● Exercise description
Your copy starts at the line containing "You are a computer-use" and ends at the last line of the material below. Reproduce those lines exactly, with no pictures.

● Records to process
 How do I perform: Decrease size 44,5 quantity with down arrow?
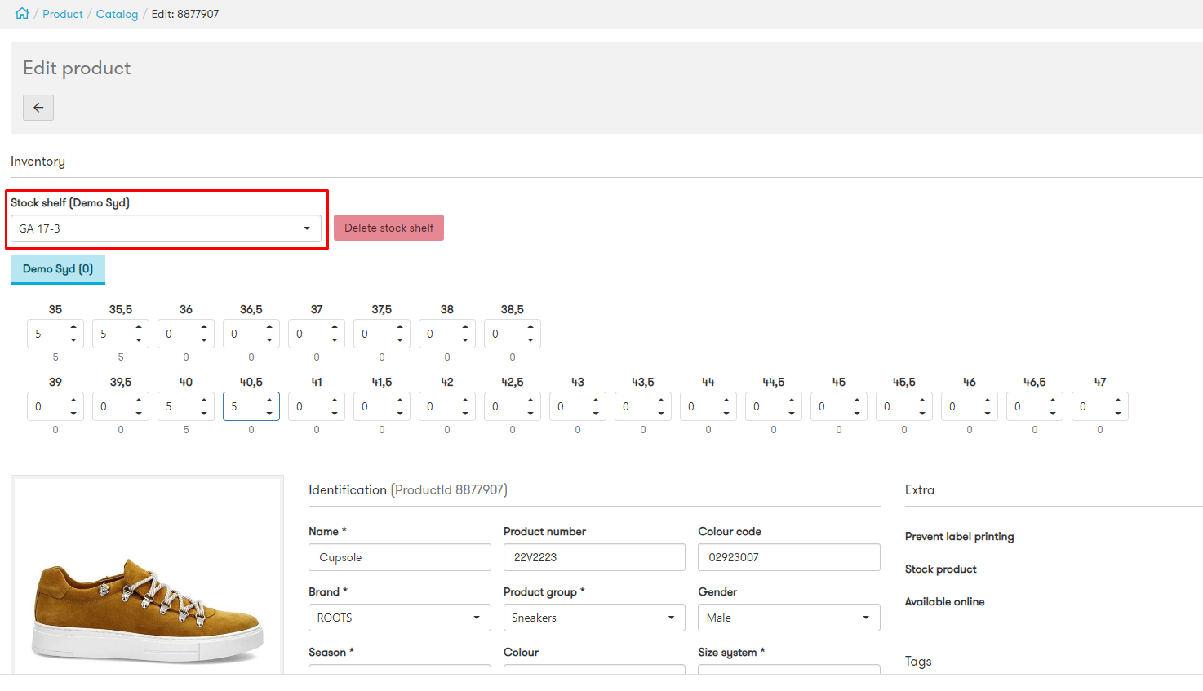tap(792, 413)
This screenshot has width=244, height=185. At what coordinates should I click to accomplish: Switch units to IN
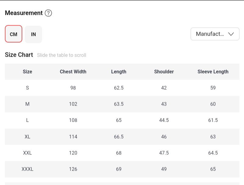[x=34, y=34]
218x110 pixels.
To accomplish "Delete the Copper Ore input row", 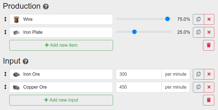I will click(x=209, y=87).
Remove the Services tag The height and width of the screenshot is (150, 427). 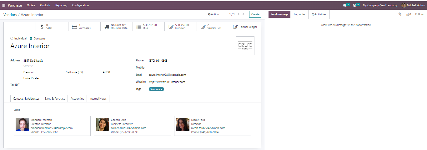pos(162,89)
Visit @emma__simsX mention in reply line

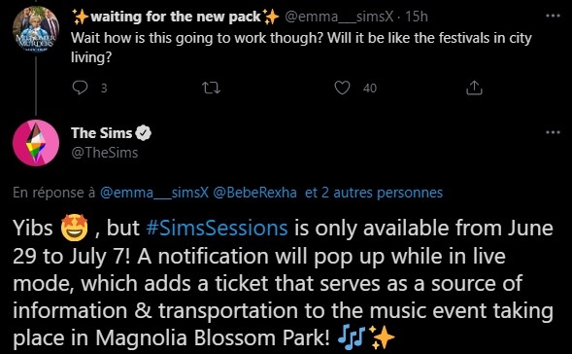pos(154,193)
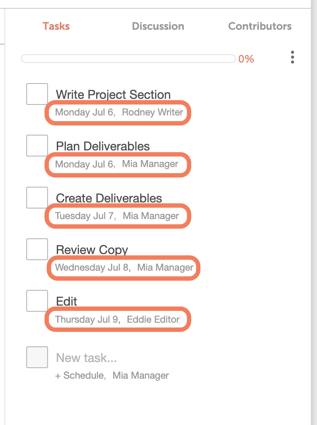Check off the Write Project Section task
Image resolution: width=317 pixels, height=425 pixels.
point(37,93)
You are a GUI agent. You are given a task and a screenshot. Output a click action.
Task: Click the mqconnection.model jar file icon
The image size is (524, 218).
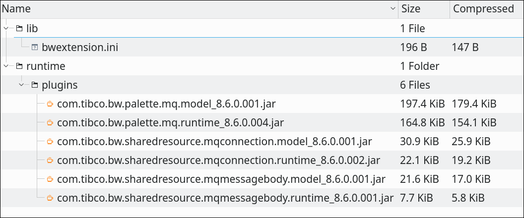50,142
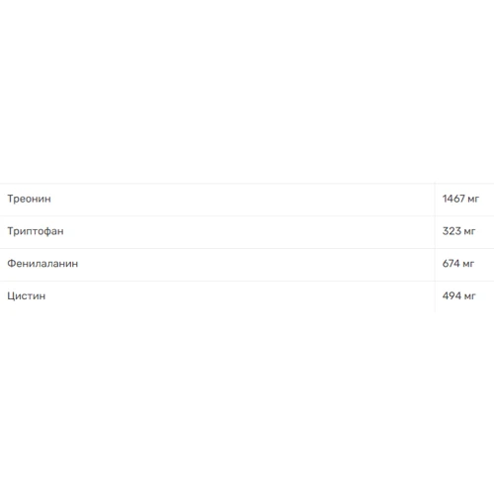
Task: Click the мг unit after 1467
Action: (473, 200)
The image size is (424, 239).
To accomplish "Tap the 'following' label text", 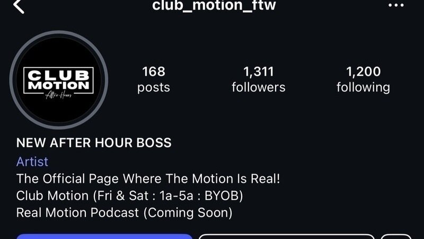I will 363,88.
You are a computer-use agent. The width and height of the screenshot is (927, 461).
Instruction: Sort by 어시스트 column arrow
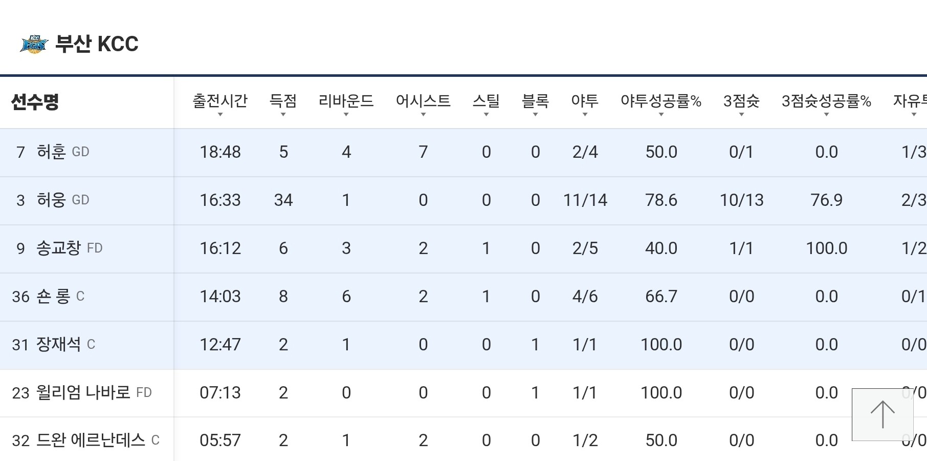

● Answer for this exercise
You are a computer-use agent. The width and height of the screenshot is (927, 461).
Instruction: Sort by 어시스트 column arrow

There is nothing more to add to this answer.